Recurrent-Depth VLA: Implicit Test-Time Compute Scaling of Vision-Language-Action Models via Latent Iterative Reasoning

Yalcin Tur; Jalal Naghiyev; Haoquan Fang; Wei-Chuan Tsai; Jiafei Duan; Dieter Fox; Ranjay Krishna

Recurrent-Depth VLA: Implicit Test-Time Compute Scaling of Vision-Language-Action Models via Latent Iterative Reasoning

Intermediate

Yalcin Tur, Jalal Naghiyev, Haoquan Fang et al.2/8/2026

arXiv

Key Summary

•Robots often use the same amount of thinking for easy and hard moves, which wastes time on easy steps and isn’t enough for tricky ones.
•This paper introduces RD-VLA, a robot brain that can think in small hidden steps (in its head) and choose to think longer only when needed.
•Instead of writing out long reasoning as words or tokens, RD-VLA reasons silently in a continuous hidden space, which uses constant memory and runs much faster.
•A single small, shared reasoning block is reused over and over (recurrent depth), so the robot can take 2, 4, or 12 refinement steps at test time without retraining.
•The model knows when to stop thinking by checking if two consecutive action guesses are almost the same (a convergence test).
•On the LIBERO benchmark, RD-VLA hits 93.0% success with fixed steps and 92.5% with adaptive steps, beating or matching bigger token-reasoning models.
•On CALVIN, it achieves the longest average chain of tasks (3.39), showing strong long-horizon planning.
•In real robots (like towel folding and bread toasting), RD-VLA is robust and benefits from thinking longer when actions are complex.
•Compared to token-based Chain-of-Thought methods, RD-VLA keeps memory use constant and can be up to 80× faster at inference.
•The big idea: move reasoning from slow, word-like outputs to fast, continuous hidden states and let the robot decide how long to think based on difficulty.

Why This Research Matters

Robots that can flex their thinking—speeding through easy steps and slowing down for hard ones—are safer and more useful in the real world. RD-VLA shows how to do this without writing long token explanations, keeping memory constant and making decisions much faster. That means home assistants that don’t hesitate on simple chores but can carefully handle delicate tasks like pouring water or folding laundry. In hospitals and warehouses, it can boost both reliability and throughput by allocating compute only when needed. This approach also opens the door to clearer safety controls: when the model needs many iterations, it can automatically replan sooner or ask for help. Overall, it makes capable, resource-efficient robot helpers more practical and affordable.

Detailed Explanation

Tap terms for definitions

01Background & Problem Definition

🍞 Hook: You know how you tie your shoes super fast when you’ve done it a million times, but you slow down and think carefully when learning a new knot? We naturally spend more brainpower on harder tasks and less on easy ones.

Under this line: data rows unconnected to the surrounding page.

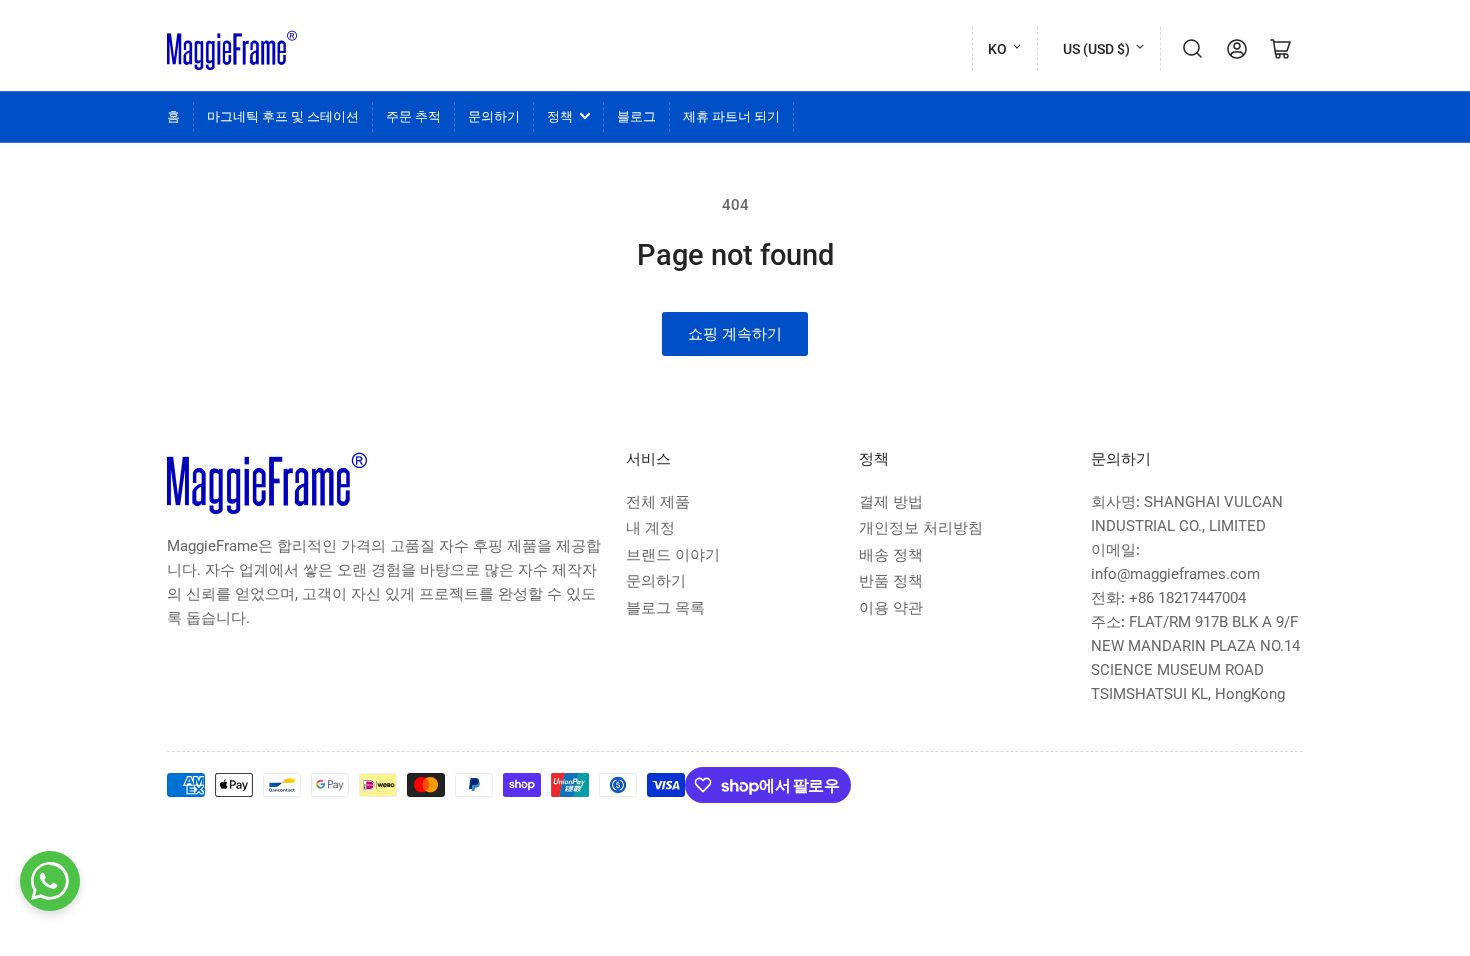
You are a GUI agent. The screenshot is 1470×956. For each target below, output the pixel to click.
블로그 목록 (665, 608)
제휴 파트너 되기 (731, 116)
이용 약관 (891, 608)
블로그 (636, 116)
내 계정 (650, 528)
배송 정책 (891, 555)
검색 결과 (1193, 49)
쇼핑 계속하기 (735, 334)
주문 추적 (413, 116)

🥬 The Concept: Fixed Computational Depth in Robot Brains

What it is: Many robot models use a fixed amount of thinking for every control step, no matter how easy or hard the situation is.
How it works:
1. The camera and language instruction go into a model.
2. The model passes data through the same number of layers every time.
3. It outputs an action for the robot to do.
Why it matters: If every step gets the same compute, simple moves waste time and complex moves don’t get enough thought, causing failures.

🍞 Anchor: Imagine a robot adjusting its grip (easy) and threading a needle (hard), both with the same effort; that makes no sense and causes mistakes.

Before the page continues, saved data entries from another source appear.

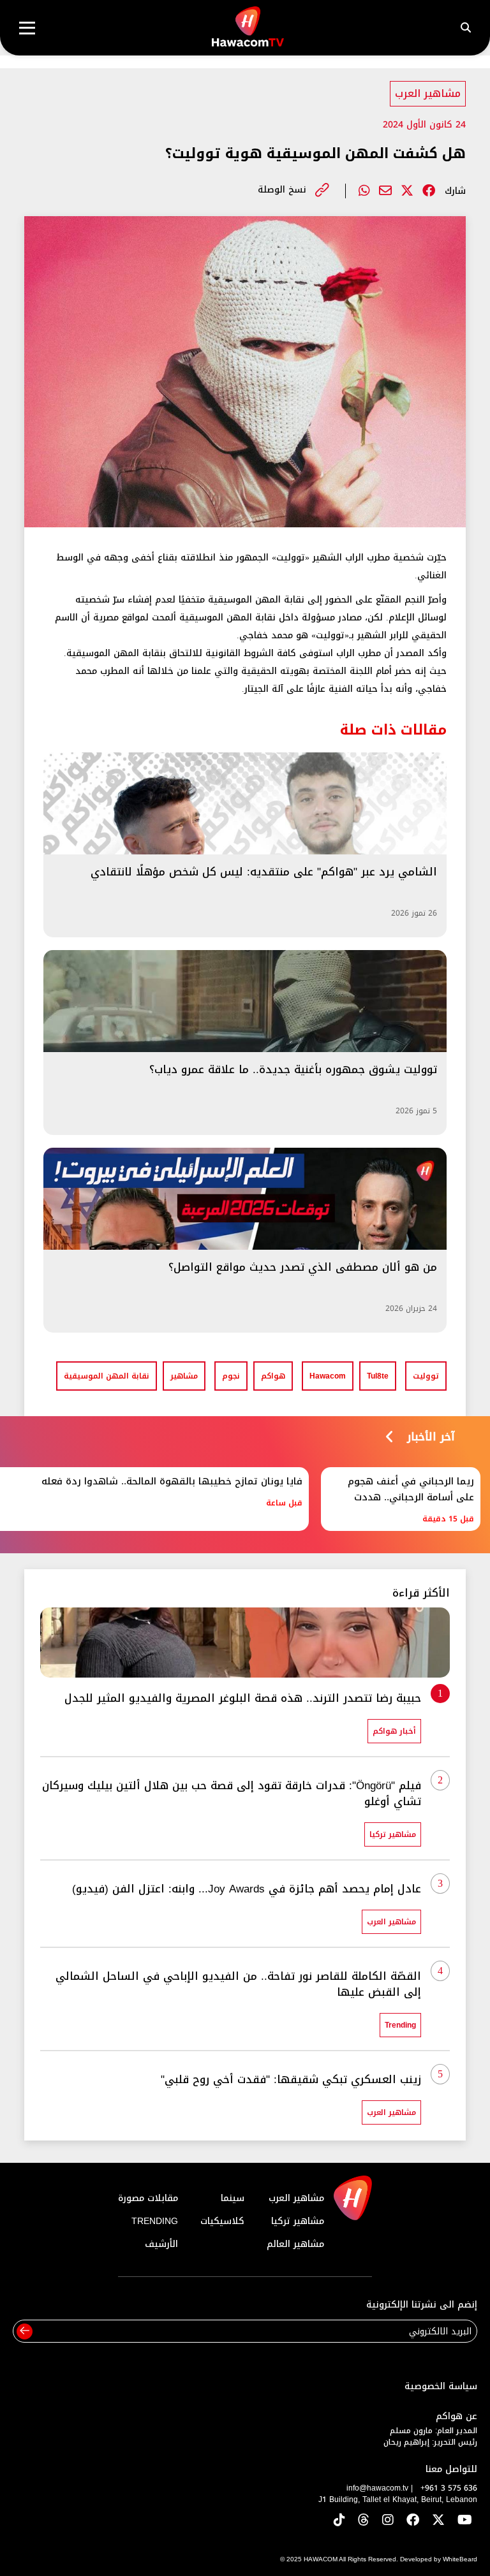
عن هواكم (456, 2416)
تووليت (426, 1376)
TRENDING (154, 2221)
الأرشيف (161, 2244)
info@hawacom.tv (377, 2488)
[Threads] (363, 2520)
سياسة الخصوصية (441, 2386)
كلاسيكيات (222, 2221)
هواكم (273, 1376)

🍞 Hook: Imagine explaining how to solve a maze out loud, step by step—it’s slow and you have to remember every word you already said.

🥬 The Concept: Chain-of-Thought (CoT) for Robots

What it is: CoT makes the model “think aloud” in words or tokens before acting, creating a step-by-step plan.
How it works:
1. The model generates reasoning tokens (text or visual traces).
2. It uses that reasoning to decide actions.
3. Longer chains mean more memory and time.
Why it matters: In continuous control (like moving a gripper), word-like steps are clunky and slow, and memory grows with every extra token.

🍞 Anchor: It’s like narrating every tiny hand motion while trying to catch a ball—by the time you finish the sentence, the ball is gone.

🍞 Hook: Think of taking a photo and then shrinking it to a tiny icon and back again—you lose detail each time.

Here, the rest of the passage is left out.